• [Exercise details]
Copy the material from the line with "This screenshot has width=1560, height=784." to the line with "click(18, 753)" word for word.

• [Stored records]
-.-.-
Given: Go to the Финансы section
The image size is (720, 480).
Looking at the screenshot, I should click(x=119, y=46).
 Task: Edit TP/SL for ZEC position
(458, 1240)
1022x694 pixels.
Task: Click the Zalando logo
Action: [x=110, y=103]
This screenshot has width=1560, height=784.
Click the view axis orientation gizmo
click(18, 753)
-.-.-
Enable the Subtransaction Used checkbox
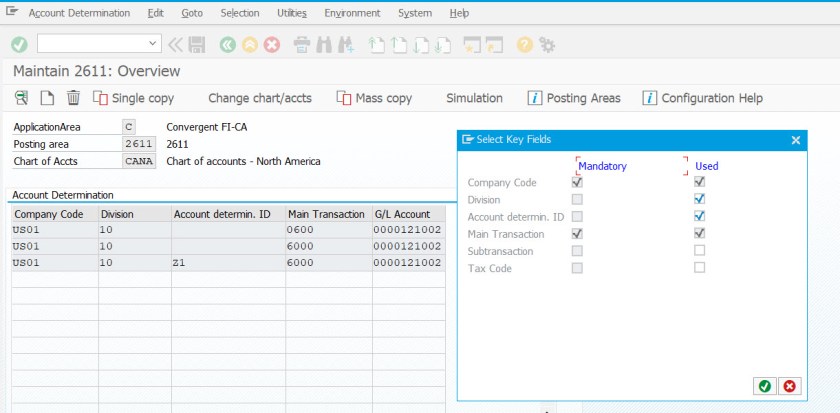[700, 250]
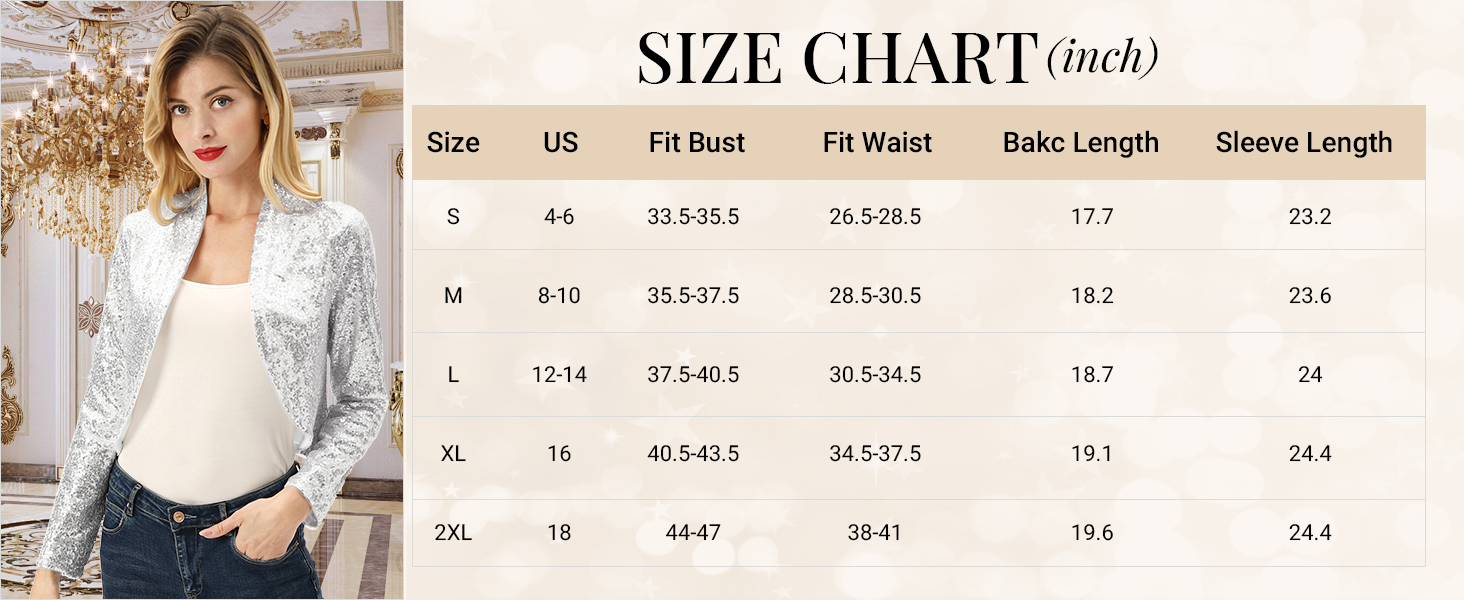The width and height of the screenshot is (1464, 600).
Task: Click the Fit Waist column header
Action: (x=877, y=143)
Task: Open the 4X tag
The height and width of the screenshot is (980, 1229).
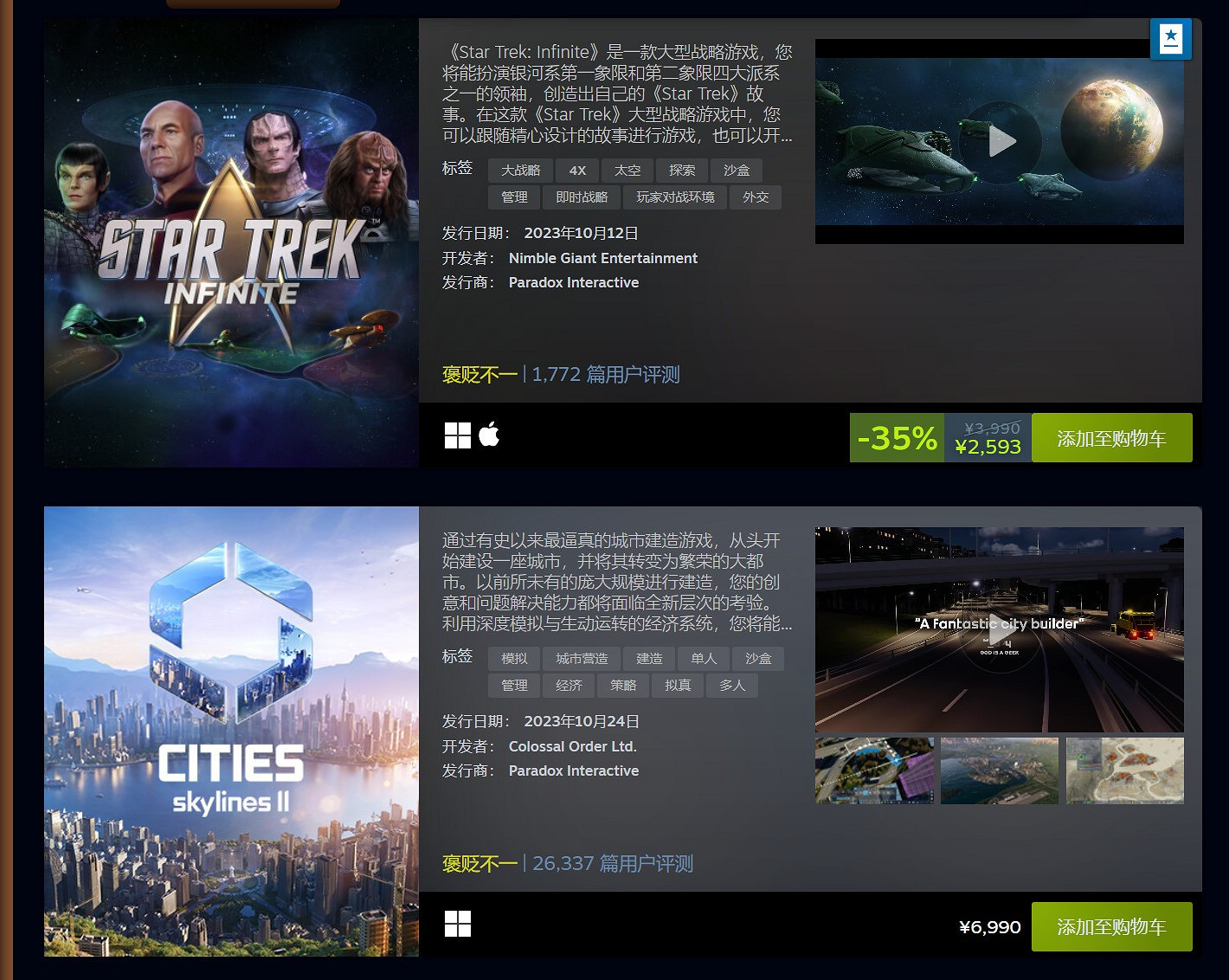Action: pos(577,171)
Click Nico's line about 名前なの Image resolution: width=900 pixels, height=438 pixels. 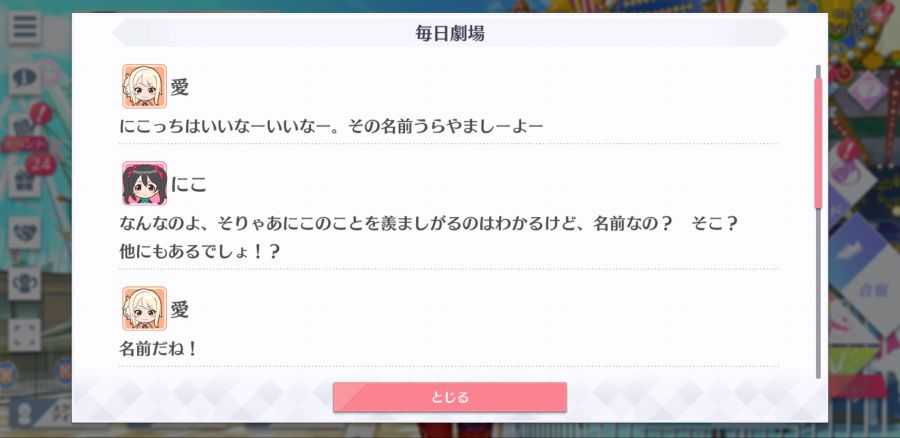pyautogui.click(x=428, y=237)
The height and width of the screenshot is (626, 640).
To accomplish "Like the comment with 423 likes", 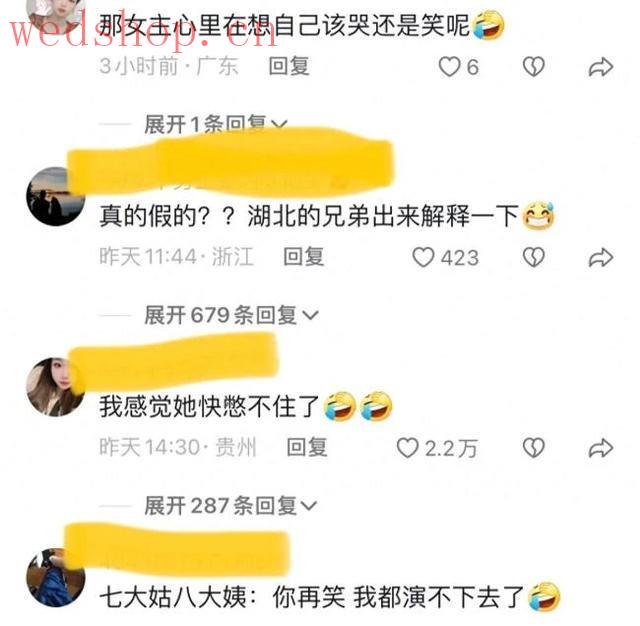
-.-.-
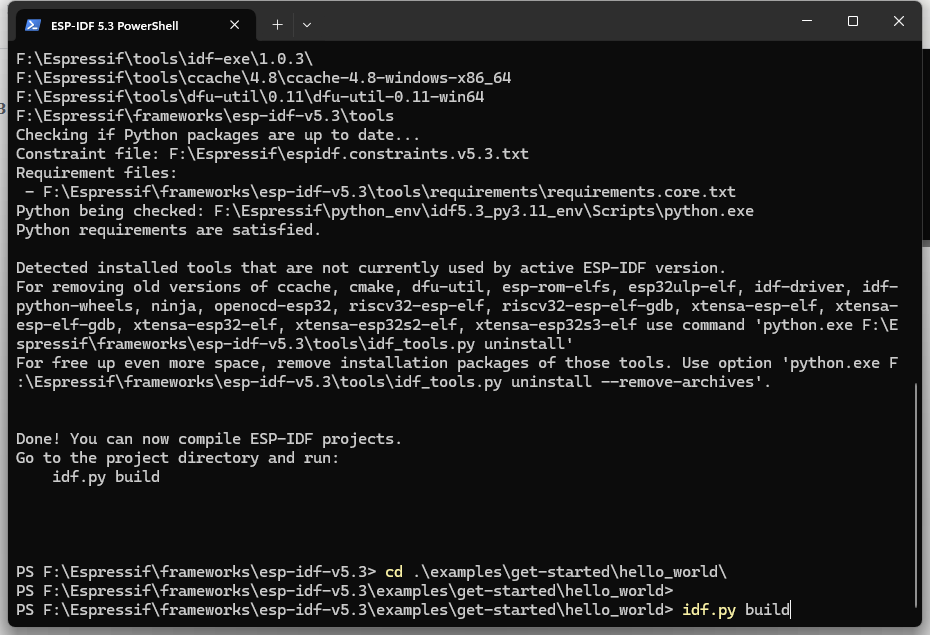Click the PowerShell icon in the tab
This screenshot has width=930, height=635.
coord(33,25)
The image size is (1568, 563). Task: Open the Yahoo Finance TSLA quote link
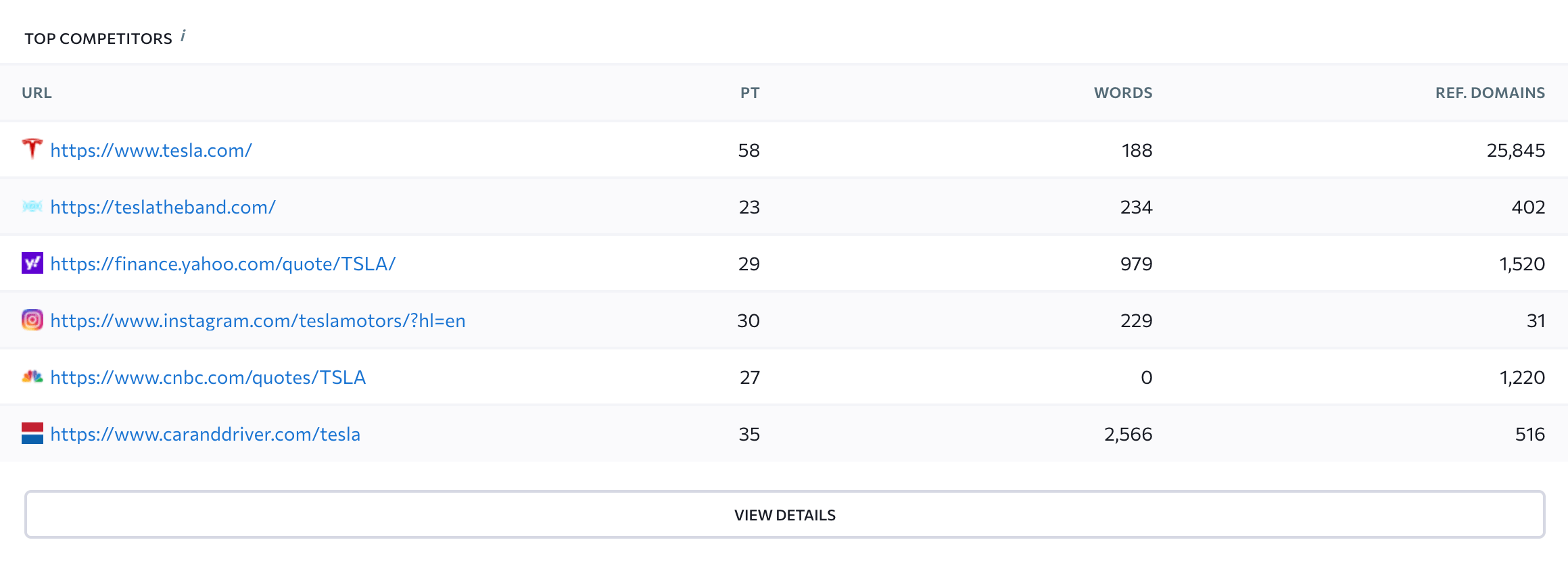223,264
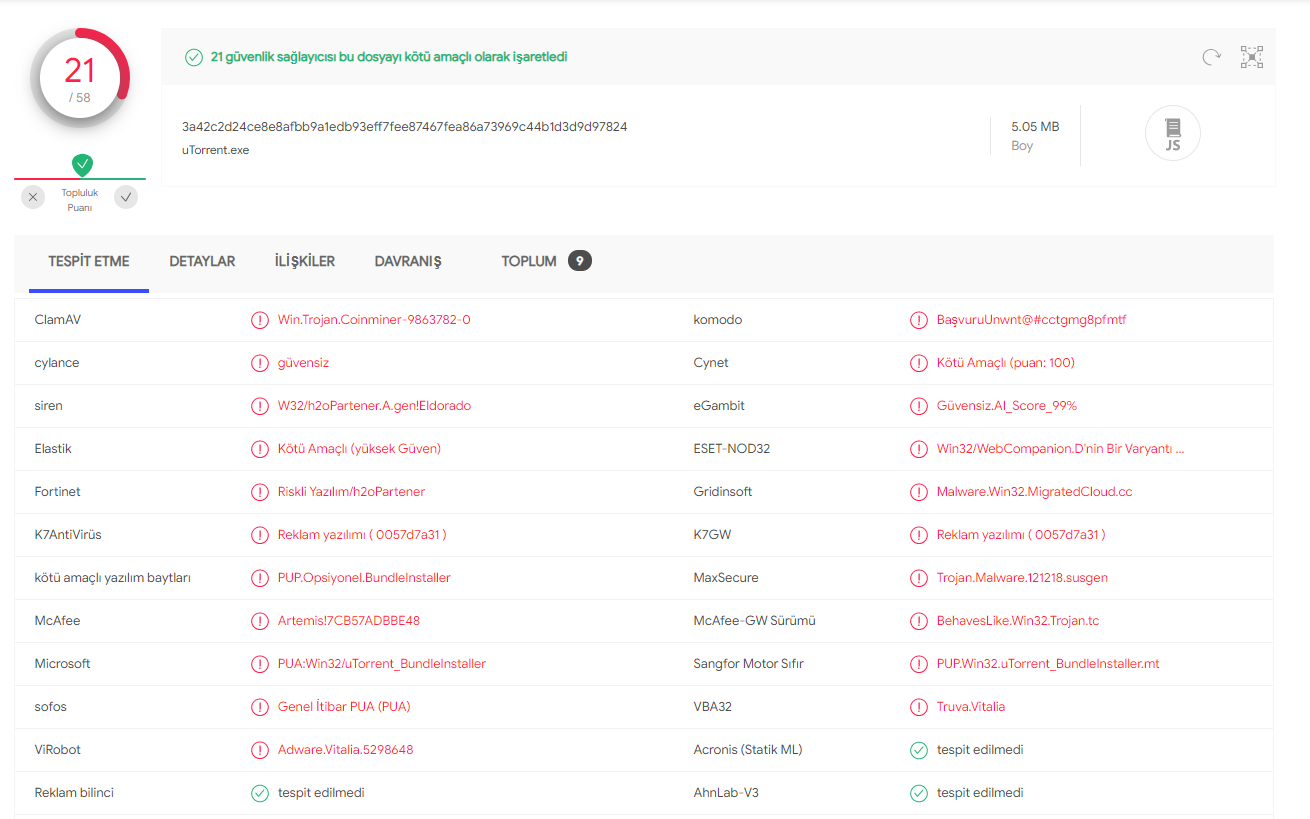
-.-.-
• [Result of this task]
This screenshot has width=1560, height=784.
Click the view axis orientation gizmo
click(18, 753)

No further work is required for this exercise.